If you haven’t read Part 1, you can find it here. This is part 2, in which I consider how the exam is structured as part of my exam preparation.
After I’ve done the basic research about the test and how to take it, the next thing I look at is what’s on the test and if there’s a breakdown on questions. For instance, if I was going to take the Security+ exam, this page would be invaluable because it has those breakdowns:
- General Security Concepts – 12%
- Threats, Vulnerabilities, and Mitigations – 22%
- Security Architecture – 18%
- Security Operations – 28%
- Security Program Management and Oversight – 20%
Passing is 750 out of a test range of 100-900. That roughly corresponds to getting 81% of the points to pass. If I look at the three areas with the highest percentages, if I am weak on any of those three, I won’t have a good chance of passing. Therefore, I know I have to work hard to understand those portions of the exam well. It’s not to say I can take the other sections lightly, but sections with 20%, 22%, and 28% of the exam coverage have to be solid.
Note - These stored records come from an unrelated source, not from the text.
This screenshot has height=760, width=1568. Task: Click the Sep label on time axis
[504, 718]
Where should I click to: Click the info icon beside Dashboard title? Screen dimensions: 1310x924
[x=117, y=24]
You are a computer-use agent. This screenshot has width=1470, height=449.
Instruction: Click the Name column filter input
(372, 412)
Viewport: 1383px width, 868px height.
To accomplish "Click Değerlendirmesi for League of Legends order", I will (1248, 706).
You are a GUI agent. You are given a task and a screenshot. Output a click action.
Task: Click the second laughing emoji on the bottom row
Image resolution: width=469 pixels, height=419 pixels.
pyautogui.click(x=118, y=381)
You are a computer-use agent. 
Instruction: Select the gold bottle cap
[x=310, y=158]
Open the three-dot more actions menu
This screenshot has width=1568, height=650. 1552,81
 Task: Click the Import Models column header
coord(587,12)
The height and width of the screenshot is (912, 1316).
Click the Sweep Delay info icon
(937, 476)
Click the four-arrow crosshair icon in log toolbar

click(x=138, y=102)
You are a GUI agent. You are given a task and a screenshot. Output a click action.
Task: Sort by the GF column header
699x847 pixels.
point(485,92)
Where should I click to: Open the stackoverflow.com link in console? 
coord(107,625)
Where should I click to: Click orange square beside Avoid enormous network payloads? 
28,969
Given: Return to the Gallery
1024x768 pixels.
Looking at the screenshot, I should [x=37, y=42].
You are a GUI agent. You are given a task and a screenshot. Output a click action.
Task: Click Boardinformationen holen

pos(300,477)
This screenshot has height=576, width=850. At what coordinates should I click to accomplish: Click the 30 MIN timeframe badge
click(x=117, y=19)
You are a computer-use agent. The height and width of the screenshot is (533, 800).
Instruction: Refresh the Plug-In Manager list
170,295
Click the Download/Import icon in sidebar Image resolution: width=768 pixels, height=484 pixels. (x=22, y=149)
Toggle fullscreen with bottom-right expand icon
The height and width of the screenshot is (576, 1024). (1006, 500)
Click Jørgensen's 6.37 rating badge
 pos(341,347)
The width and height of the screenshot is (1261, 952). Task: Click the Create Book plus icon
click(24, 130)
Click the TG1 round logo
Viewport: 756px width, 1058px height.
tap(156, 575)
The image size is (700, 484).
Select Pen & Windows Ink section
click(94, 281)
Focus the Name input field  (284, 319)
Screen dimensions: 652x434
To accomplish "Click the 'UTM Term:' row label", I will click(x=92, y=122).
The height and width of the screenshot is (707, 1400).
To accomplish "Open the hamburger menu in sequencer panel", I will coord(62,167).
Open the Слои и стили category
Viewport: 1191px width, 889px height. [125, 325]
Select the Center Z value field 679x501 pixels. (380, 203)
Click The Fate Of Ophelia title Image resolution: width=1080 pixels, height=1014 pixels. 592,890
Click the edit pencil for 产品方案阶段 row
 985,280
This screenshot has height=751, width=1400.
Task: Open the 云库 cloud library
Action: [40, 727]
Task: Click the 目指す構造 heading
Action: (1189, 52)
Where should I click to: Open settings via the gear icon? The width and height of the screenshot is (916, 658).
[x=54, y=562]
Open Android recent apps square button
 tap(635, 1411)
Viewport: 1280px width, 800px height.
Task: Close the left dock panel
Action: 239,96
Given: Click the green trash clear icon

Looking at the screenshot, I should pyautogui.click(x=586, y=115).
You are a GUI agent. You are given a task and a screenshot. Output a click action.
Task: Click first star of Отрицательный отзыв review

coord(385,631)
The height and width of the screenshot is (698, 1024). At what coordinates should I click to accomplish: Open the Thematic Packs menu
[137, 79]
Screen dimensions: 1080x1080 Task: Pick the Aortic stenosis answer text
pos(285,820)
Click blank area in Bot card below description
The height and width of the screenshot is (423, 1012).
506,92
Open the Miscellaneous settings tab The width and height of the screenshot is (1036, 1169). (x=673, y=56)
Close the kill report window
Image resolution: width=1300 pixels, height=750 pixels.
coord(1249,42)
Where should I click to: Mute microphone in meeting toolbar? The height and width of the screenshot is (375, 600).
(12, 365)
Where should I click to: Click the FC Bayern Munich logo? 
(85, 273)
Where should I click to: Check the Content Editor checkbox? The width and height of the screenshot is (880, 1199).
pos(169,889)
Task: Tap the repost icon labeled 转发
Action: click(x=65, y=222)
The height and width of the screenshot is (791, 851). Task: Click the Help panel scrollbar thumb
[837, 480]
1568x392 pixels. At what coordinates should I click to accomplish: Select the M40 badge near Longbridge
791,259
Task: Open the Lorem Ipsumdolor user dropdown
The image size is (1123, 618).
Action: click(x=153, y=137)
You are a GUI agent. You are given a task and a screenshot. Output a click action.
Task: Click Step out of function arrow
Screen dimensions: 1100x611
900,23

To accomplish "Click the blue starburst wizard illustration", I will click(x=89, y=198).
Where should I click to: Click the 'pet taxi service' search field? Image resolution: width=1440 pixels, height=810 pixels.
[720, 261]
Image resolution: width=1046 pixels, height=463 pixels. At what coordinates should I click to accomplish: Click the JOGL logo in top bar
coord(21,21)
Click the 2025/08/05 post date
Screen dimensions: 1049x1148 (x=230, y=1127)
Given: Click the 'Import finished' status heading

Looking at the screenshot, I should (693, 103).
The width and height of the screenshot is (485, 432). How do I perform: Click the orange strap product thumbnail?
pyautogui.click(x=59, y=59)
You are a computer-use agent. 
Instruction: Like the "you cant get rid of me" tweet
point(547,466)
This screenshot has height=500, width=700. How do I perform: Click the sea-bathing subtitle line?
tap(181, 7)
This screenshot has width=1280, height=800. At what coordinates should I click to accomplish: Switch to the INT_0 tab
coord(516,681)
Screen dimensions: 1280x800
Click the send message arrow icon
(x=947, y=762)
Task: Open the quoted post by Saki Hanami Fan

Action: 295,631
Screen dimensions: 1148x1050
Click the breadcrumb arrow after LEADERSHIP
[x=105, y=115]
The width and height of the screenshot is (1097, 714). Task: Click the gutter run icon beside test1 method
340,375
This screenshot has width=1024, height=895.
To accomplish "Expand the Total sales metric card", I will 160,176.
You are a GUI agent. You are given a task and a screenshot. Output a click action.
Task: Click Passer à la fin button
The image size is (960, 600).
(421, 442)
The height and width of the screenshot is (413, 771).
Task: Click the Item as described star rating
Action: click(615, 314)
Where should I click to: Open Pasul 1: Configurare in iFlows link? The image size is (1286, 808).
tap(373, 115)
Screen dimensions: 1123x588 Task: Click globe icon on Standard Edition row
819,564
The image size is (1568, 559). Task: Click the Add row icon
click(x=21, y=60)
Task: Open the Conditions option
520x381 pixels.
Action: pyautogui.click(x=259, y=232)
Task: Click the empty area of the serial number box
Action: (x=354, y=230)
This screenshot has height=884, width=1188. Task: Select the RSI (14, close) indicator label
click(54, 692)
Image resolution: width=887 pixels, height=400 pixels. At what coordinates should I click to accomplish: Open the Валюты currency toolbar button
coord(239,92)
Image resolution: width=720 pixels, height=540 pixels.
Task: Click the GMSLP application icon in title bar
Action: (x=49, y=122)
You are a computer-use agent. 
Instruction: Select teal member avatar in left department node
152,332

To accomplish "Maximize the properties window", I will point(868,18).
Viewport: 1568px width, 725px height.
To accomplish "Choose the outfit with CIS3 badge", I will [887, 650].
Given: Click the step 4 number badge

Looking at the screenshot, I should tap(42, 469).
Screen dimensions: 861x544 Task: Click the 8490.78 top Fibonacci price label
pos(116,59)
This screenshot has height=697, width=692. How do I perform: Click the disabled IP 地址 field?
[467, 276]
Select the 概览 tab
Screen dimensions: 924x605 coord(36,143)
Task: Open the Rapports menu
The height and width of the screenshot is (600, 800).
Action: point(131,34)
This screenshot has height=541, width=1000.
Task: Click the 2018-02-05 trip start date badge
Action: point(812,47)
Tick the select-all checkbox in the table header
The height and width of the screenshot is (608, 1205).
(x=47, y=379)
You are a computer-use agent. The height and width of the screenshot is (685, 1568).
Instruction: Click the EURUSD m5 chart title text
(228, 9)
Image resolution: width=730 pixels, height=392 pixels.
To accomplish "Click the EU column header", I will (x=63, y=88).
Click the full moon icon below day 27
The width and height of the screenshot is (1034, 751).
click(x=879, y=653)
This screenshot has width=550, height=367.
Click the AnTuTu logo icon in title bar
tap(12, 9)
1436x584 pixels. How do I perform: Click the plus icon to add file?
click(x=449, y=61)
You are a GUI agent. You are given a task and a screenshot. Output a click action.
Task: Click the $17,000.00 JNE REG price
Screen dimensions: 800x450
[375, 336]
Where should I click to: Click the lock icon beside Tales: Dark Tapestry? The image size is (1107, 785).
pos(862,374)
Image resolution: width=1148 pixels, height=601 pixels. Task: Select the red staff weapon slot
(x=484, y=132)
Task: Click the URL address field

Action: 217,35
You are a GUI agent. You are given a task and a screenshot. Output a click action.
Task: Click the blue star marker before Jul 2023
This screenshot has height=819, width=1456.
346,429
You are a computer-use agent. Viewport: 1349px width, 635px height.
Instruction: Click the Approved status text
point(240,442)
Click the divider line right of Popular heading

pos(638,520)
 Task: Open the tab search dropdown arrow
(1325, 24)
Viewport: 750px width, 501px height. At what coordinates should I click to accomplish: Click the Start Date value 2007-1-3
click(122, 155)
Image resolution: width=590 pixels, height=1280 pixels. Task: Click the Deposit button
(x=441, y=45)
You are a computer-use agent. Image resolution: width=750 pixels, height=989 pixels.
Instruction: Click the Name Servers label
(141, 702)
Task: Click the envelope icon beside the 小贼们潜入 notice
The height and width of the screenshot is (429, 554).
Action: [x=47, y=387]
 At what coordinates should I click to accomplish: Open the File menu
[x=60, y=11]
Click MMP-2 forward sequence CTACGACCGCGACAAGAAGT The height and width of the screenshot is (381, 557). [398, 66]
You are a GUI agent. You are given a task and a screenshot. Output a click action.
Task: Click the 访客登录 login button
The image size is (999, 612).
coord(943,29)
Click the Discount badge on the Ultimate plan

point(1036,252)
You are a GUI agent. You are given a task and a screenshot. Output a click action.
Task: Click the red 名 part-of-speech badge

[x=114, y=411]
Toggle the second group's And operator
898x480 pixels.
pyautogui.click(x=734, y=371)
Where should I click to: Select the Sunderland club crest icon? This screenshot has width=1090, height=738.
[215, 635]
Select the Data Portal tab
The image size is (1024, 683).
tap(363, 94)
Knowing the percentages, if I take a practice exam as I’m finishing up studying, I can see how I’ve done and determine which areas I am weakest. Obviously, if I am running out of time and I have to make a choice between working on Security Operations or General Security Concepts, I’m going to spend most of my effort in General Security Concepts. That’s the advantage of understanding the make-up of the exam: I can tailor my efforts for best results.